The news is incredible. Michaël Gillon and Emmanuël Jehin, both of whom are FNRS research associates at the Origins in Cosmology and Astrophysics Laboratory of the University of Liege make no effort to hide their joy and amazement at the discovery. They lead the TRAPPIST project which has just discovered a new system which is composed of three Earth-sized planets (1). Better still, these planets could very likely be habitable and are currently the most likely candidates for the detection of life outside our solar system that we know of.
This discovery is great news for the astronomers from Liege because it augurs well for their new SPECULOOS project which will be officially launched in 2017. Financed for the most part by Europe, this unique experiment led by Michaël Gillon, will pursue an already promising intuition despite the fact that it goes against current beliefs, that ultracool red dwarf stars, which are a lot smaller, colder and frequent than sun-like stars, could harbor rich, complex and numerous planetary systems. SPECULOOS consists of four robotic telescopes with a diameter of 1 meter that will observe around 500 of these small cold stars located in the neighborhood of the sun, that is to say, less than 100 light years away. In the preliminary phase of this mission, the team of astronomers has been observing fifty target stars since 2011 using the University of Liege’s TRAPPIST telescope which is based in Chile (see article Astrophysicists from Liege in seventh heaven). This preparation should provide a statistical basis to determine whether this idea has any chance of success. After 5 years, which is a very rapid result given the small number of stars studied, three planets in orbit around their sun have just been detected at a distance of only 40 light years from Earth in the constellation Aquarius. Their name of the host star is 2MASS J23062928-0502285. Following the discovery, it is now also officially named TRAPPIST-1.

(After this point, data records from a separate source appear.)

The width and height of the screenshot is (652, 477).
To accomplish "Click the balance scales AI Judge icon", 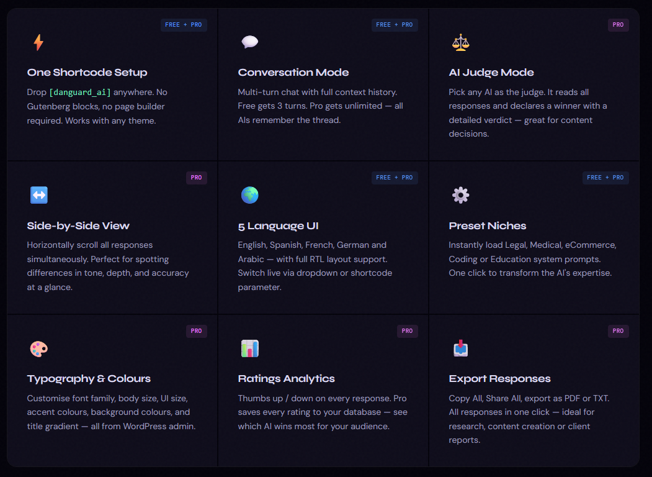I will coord(460,42).
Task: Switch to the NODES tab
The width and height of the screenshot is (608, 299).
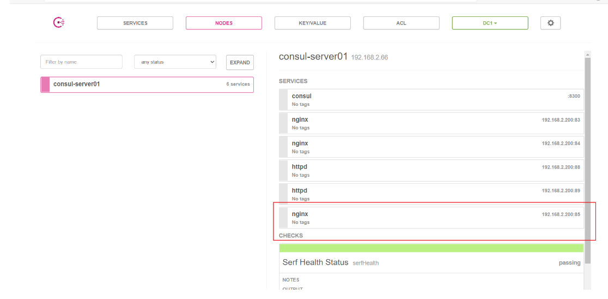Action: [x=223, y=23]
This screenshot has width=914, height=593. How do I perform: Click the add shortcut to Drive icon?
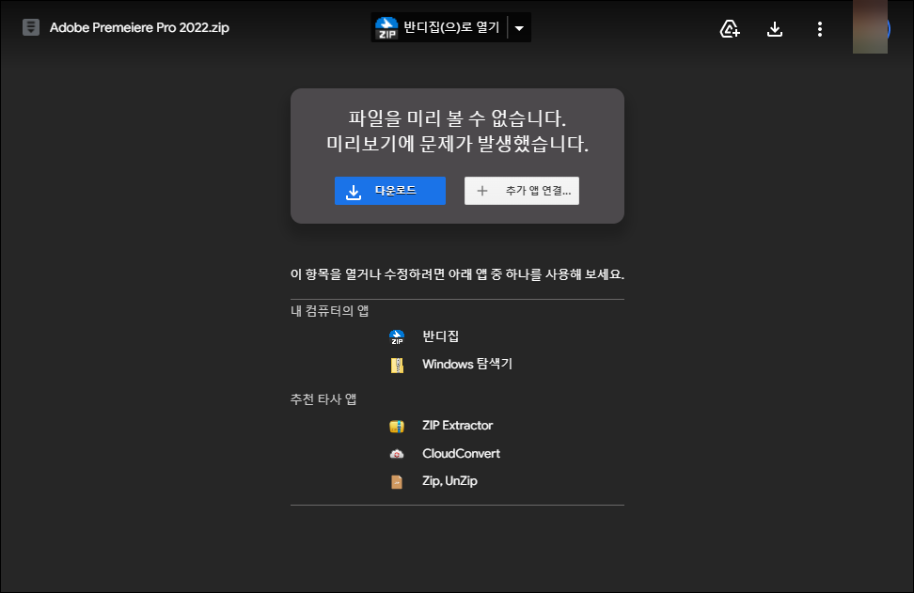pos(729,28)
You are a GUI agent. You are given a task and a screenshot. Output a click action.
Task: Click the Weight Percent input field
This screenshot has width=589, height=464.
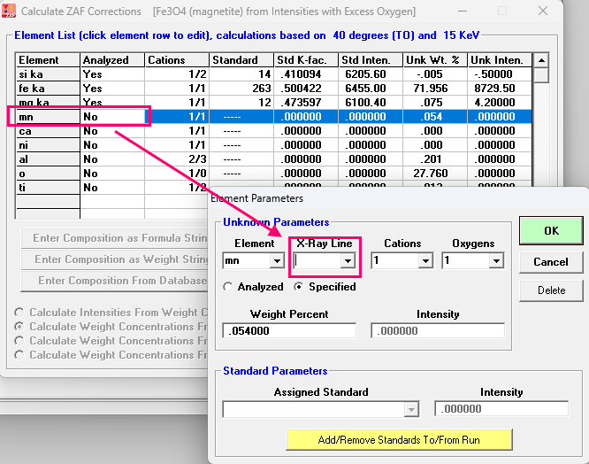click(289, 330)
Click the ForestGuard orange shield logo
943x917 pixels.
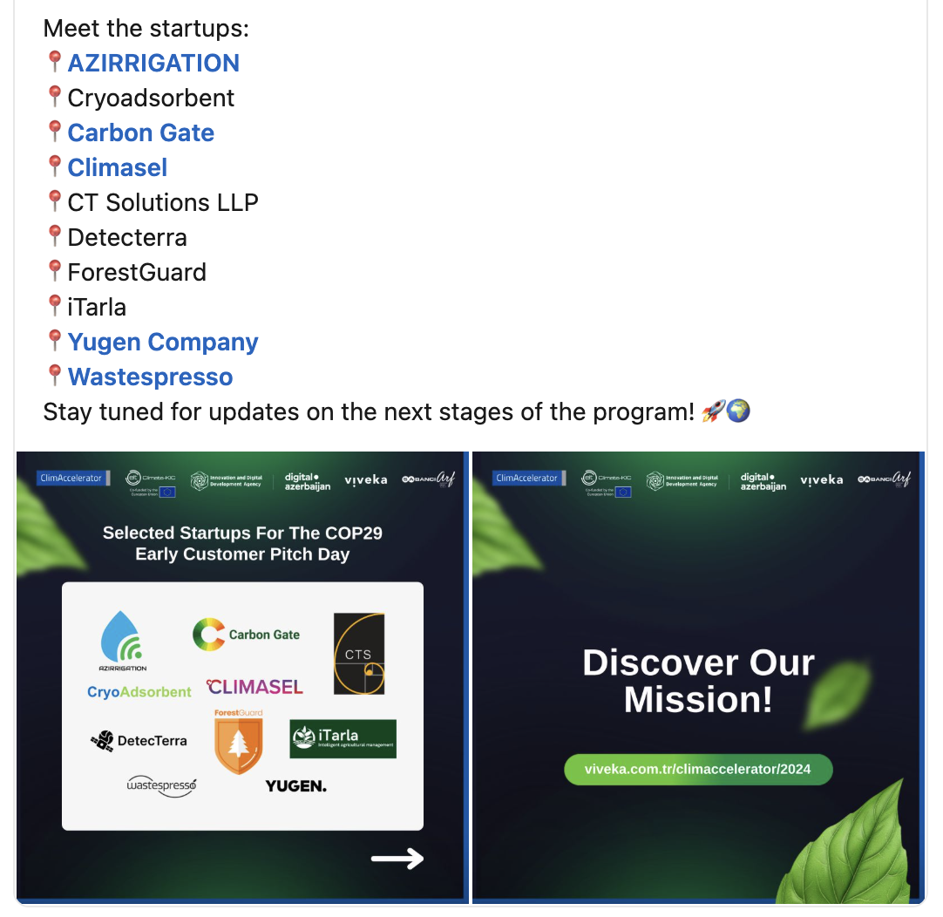(x=239, y=742)
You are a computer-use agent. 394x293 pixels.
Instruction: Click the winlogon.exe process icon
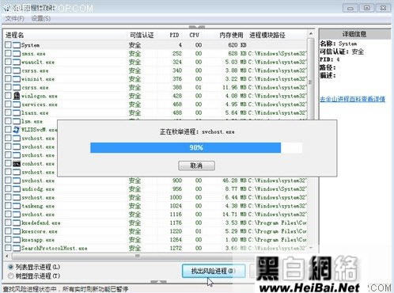[17, 96]
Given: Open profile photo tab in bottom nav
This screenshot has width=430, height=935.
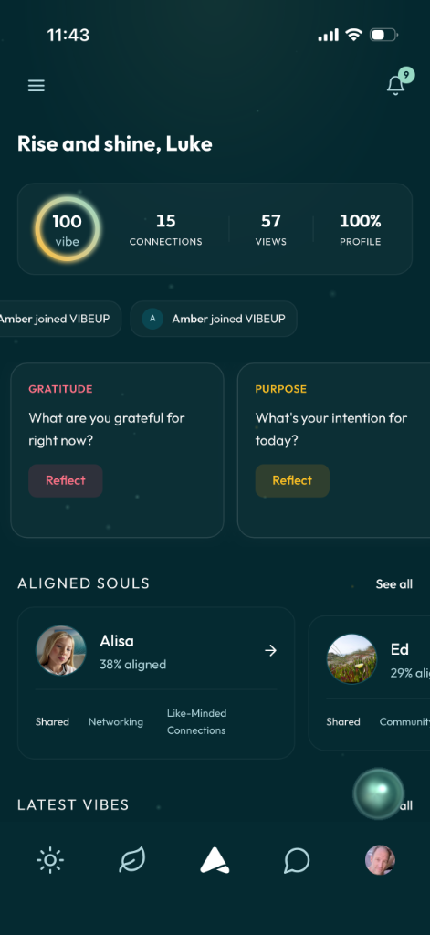Looking at the screenshot, I should [380, 860].
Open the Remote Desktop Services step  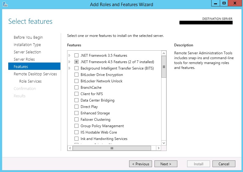(35, 74)
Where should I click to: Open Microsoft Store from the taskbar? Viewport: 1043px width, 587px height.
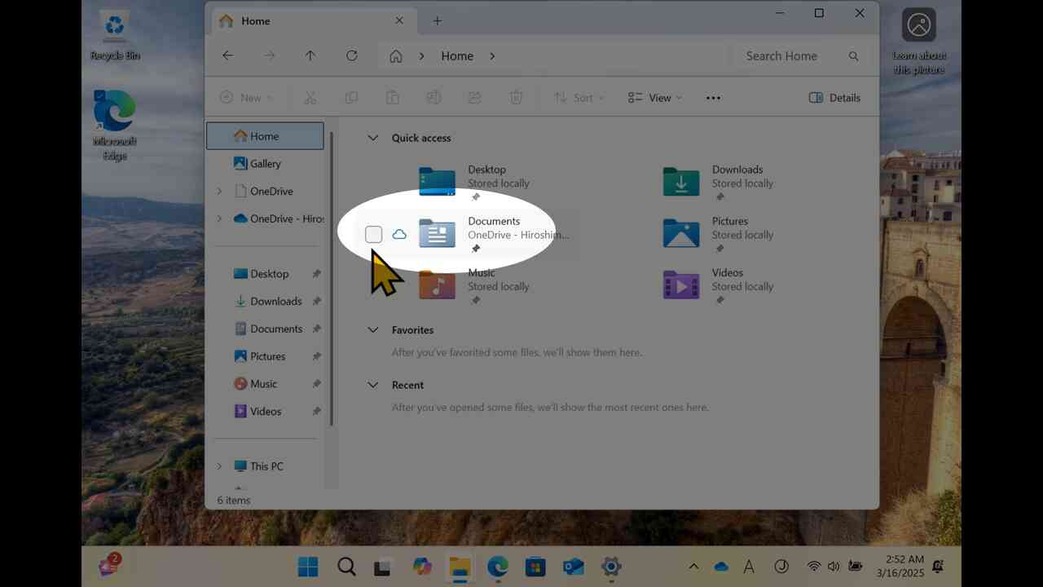[x=535, y=567]
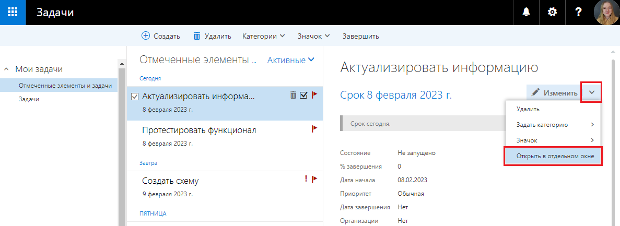
Task: Open notifications bell icon
Action: click(x=526, y=13)
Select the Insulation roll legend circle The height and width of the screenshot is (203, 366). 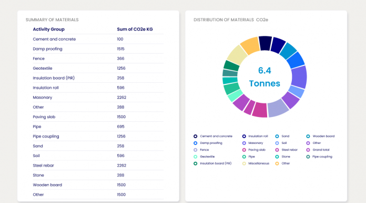click(x=244, y=136)
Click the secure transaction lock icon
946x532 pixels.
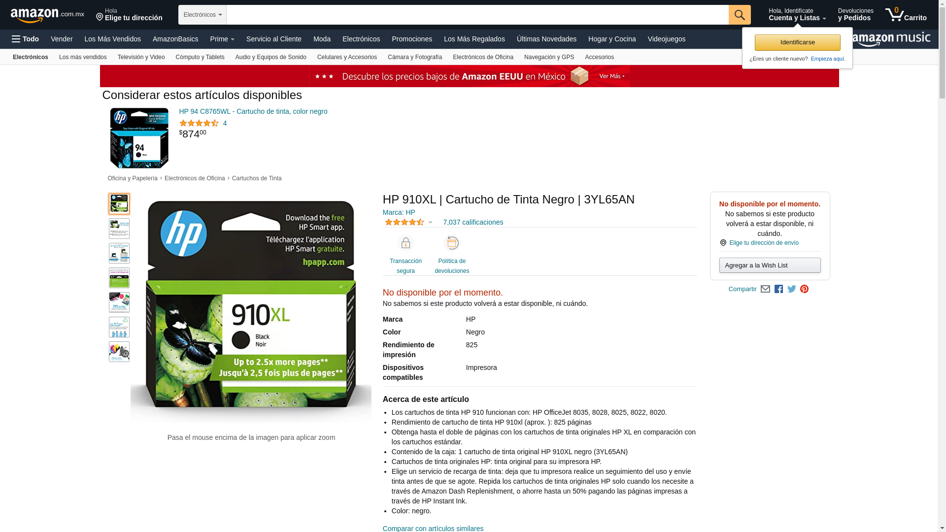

It may seem astonishing that the planetary systems of ultracool red dwarf stars had not been studied earlier, especially given the fact that these stars are very frequent in the Galaxy, much more so than sun-like stars. In fact, most of the new stars that form in the universe are small in size, much smaller than the sun. Moreover, the lifespan of stars increases the smaller they are. Stars produce their own energy by nuclear fusion in their core. Smaller stars are subjected to weaker internal temperatures and pressures, and for this reason, they consume their fuel a lot less quickly. By way of comparison, the sun will last 10 billion years while an ultracool red dwarf can live more than 10 times longer. What is also very interesting is the fact that these stars are less luminous and their habitable zone is therefore much closer to their surface. A planet could complete an orbit in just a few days while offering mild temperatures. A greater orbital frequency drastically increases the chance of detecting a planet because it will have a lot more transits. And transits by planets orbiting around these small stars will be easier to detect given that a greater fraction of the stellar disc will be obscured when the planet passes between it and the Earth.
But this also presents a difficulty. These stars only emit a small amount of light, most of the time they can only be detected in the infrared by the most powerful instruments. Those that are closest to the Earth have just begun to be studied and TRAPPIST-1 has itself only recently been discovered. At distances of around one hundred light years they remain unobservable while more massive stars like the sun emit a signal that is visible over distances of several thousand light years. “Therefore, there are a lot fewer known ultracool red dwarf stars than large stars due to the fact that we can only detect the closest ones. Up to now, research campaigns have concentrated on finding as many exoplanets as possible while probing large sections of the heavens without categorizing the type of stars. This made it possible to study thousands of stars at the same time therefore increasing the chances of detection, but included almost no ultracool red dwarf stars”, explains Emmanuël Jehin. Finally, up to the present time, the scientific community has depicted these stars as being too active, with an emission of light that is too variable to allow for the detection of planetary transits, the presence of which was very doubtful anyway, according to the results of several models. In a nutshell, these planets were considered to be of little interest for planetary research due to the fact that they were so different from the sun.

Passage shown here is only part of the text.